-- Set problem A --
In the thread on religion in Normandy, which denomination does Maciamo say the people of Normandy follow?
-- Set problem B --
Rewrite the thread on religion in Normandy from "## Michel Gilson" up to and including "young kids first.", swapping "empty" for "deserted".

-- Selected excerpt --
— START —
# Humanities & Anthropology > History & Civilisations >  Religion in Normandy

## motatalea

1-Do modern day population of Normandy provincess in France follow the protostant denomination or catholoic denomination?

2-I know that Normans affected strongly in english language ,so did they affect strongly also in law ,religion and culture of england?I mean modern english language is mix of Anglo-saxons and Normans,soooooo do the law,culture of modern day england is mix of anglo-saxon and norman ones?

----------


## Maciamo

1. Catholic, but few people care about religion in France these days.

2. Modern day England has evolved a lot since Anglo-Saxon and Norman times. However the government and legal system is based on the Norman one, not the Anglo-Saxon. The language is mixed. Both were Christians before the Norman invasion.

----------


## Michel Gilson

Unfortunately not only France but most of Europe cares little for religion. The Great Cathedrals of Europe are sadly for the most part empty.

----------


## oriental

Religion came to our ancestors because they were illiterate and the priests scared the hell out of them. In the Himalayas, Darjeeling area they still tell stories of banshees. For 8-year-old that is scary. They start these stories on young kids first.
— END —
-- Recorded information --
— START —
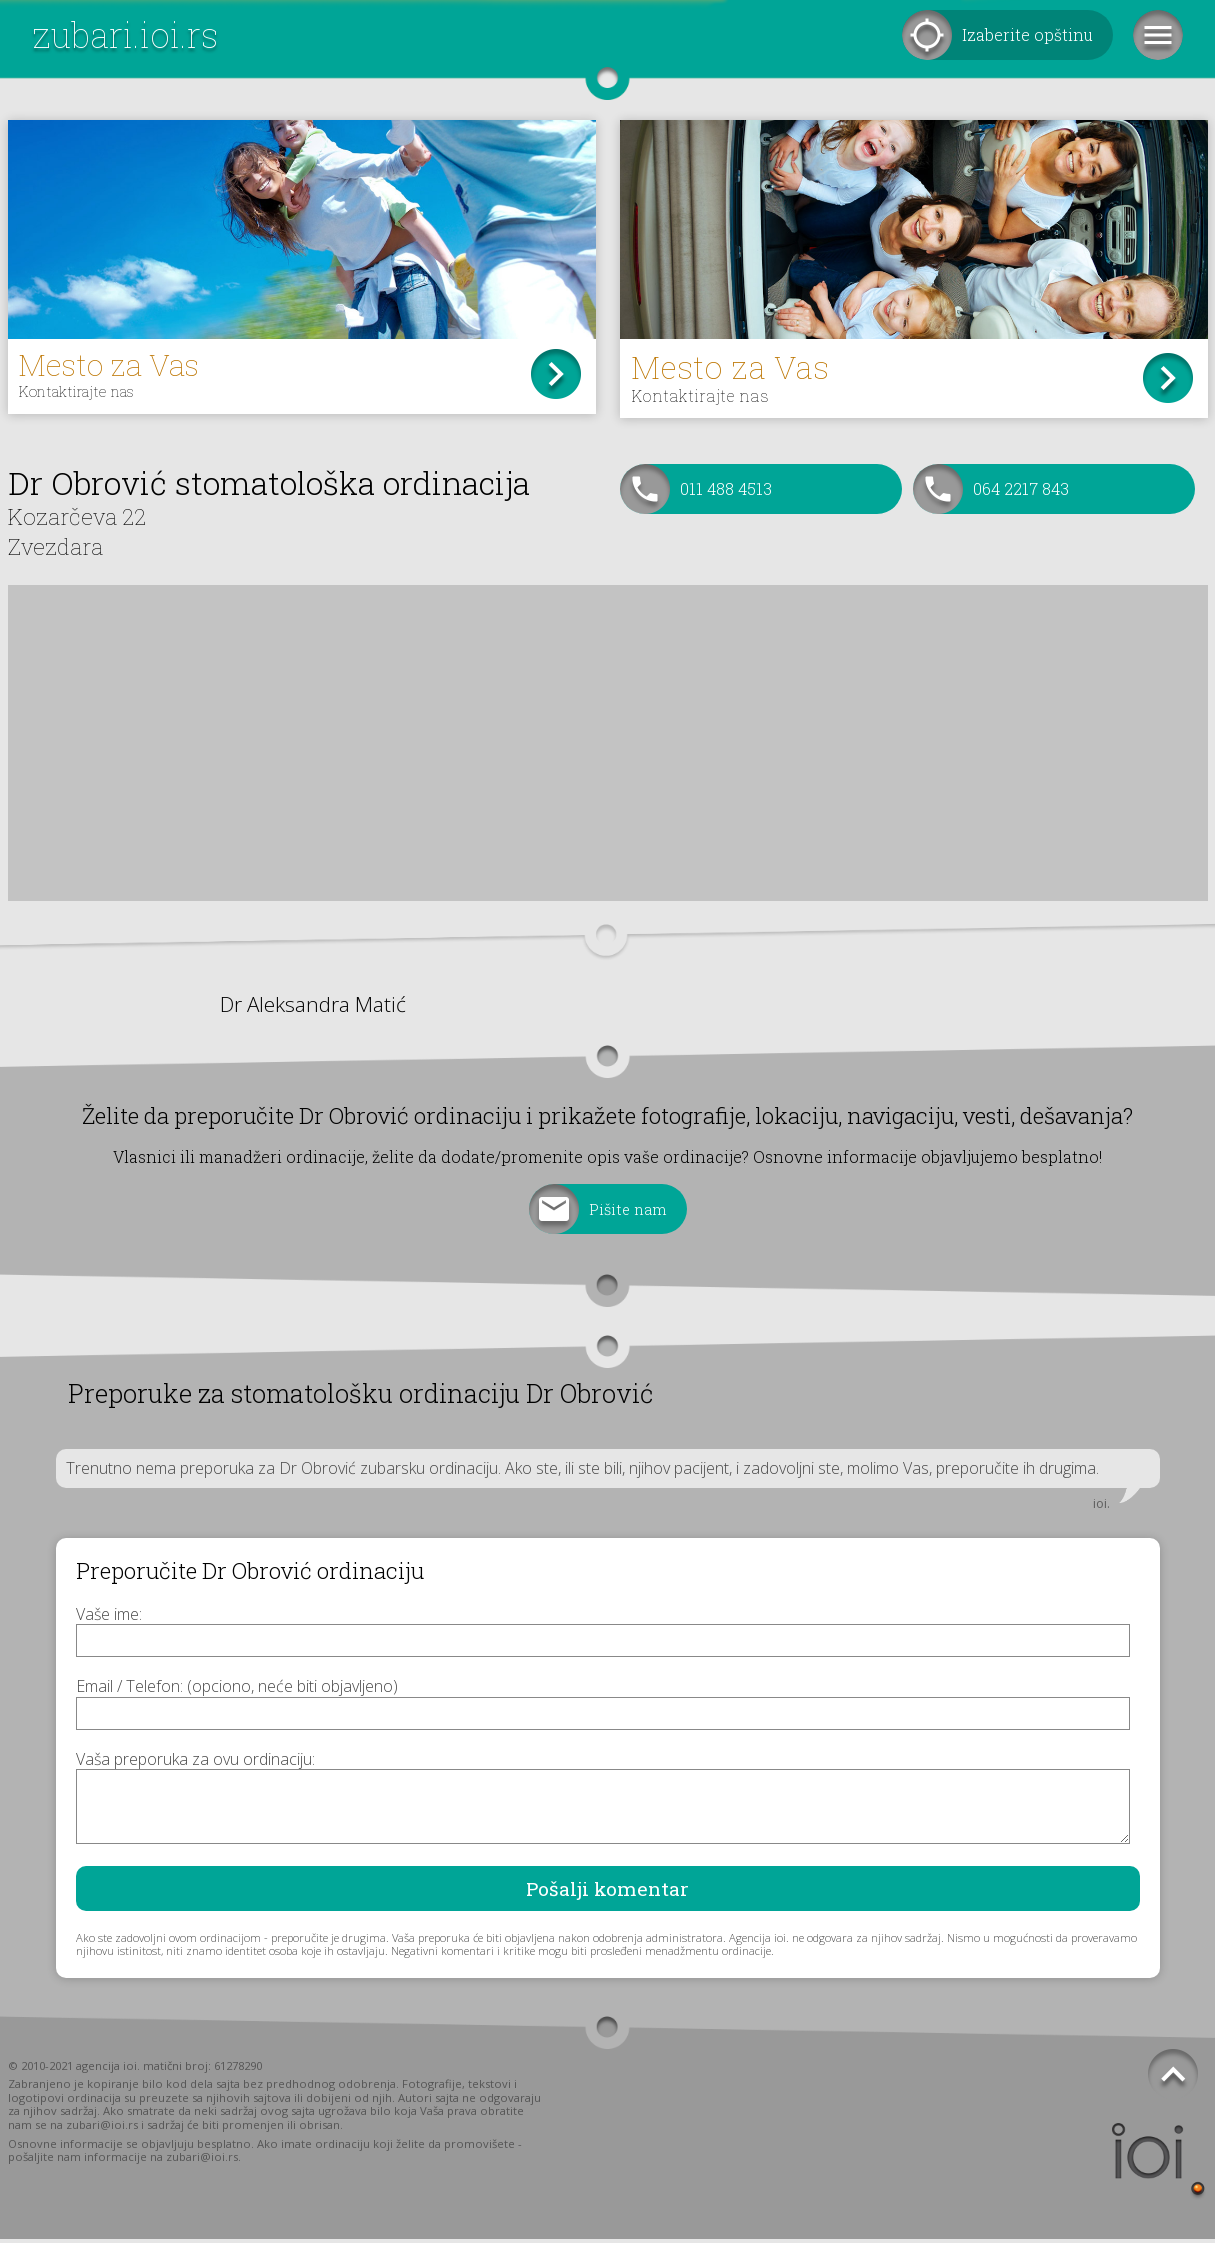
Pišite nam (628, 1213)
— END —
-- Correct result A --
Catholic.

-- Correct result B --
## Michel Gilson

Unfortunately not only France but most of Europe cares little for religion. The Great Cathedrals of Europe are sadly for the most part deserted.

----------


## oriental

Religion came to our ancestors because they were illiterate and the priests scared the hell out of them. In the Himalayas, Darjeeling area they still tell stories of banshees. For 8-year-old that is scary. They start these stories on young kids first.